At Microsoft's Velocity 2006 worldwide partner conference in Boston Tuesday,
a Microsoft executive said the updated beta will be available to Technet
subscribers "in a few days."
"Vista in its beta form is pretty taxing on the system. It's slow and a
little non-responsive," said Mike Sievert, corporate vice president of
Windows client marketing at Microsoft.
"That piece of software is now about nine weeks old and that may not sound
like a lot but at this stage, that's an old version in software terms."
"You'll see a huge difference [in performance]," Sievert said of the interim
release, noting Microsoft is recommending 512 Megabytes of memory when
testing the new code.
It is another interim beta release since Vista Beta 2 was announced at
Microsoft's Windows Hardware Engineering Conference in May.
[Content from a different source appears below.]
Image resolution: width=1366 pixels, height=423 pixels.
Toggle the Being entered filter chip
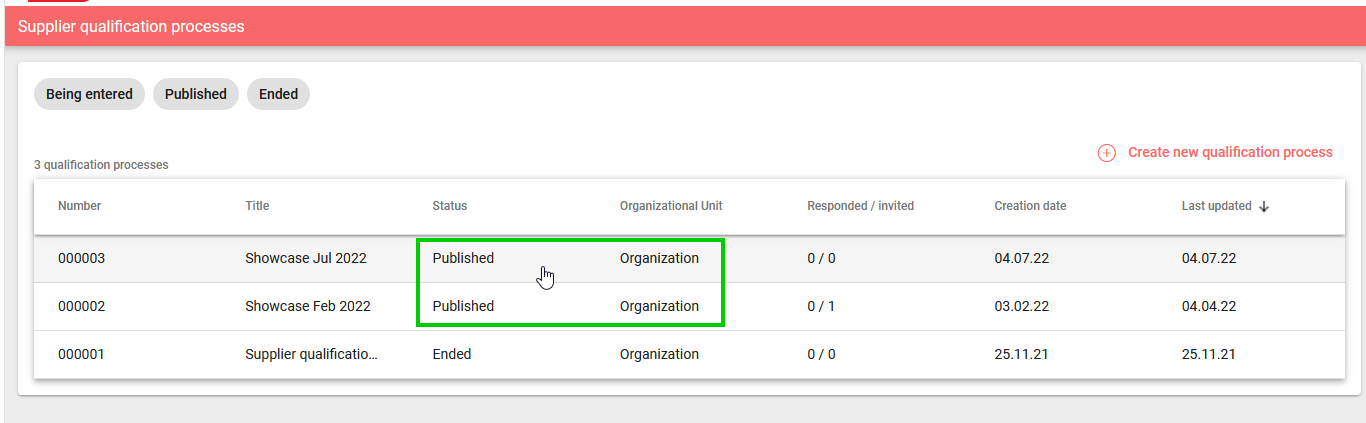89,94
Beta 2 was made
available broadly via the customer preview program in early June.
The Window Vista Enterprise Edition is set to ship to volume licensed
customers in November and all other Vista business and consumer ediitons
will be available to the broad channel and consumers in January of 2007.
Partners and customers have said Vista is very resource intensive and claim
that most PCs -- even those just two to three years old -- won't run the new
Windows operating system.
"One thing that's different about Vista is that it's hardware aware and
scales itself based on available hardware. A great example [of this] is the
Aero user experience part of the Premium version," Sievert said, noting that
the user interface feature is self-enabled. "It's a way to allow Vista to
provide richer and more immersive experiences."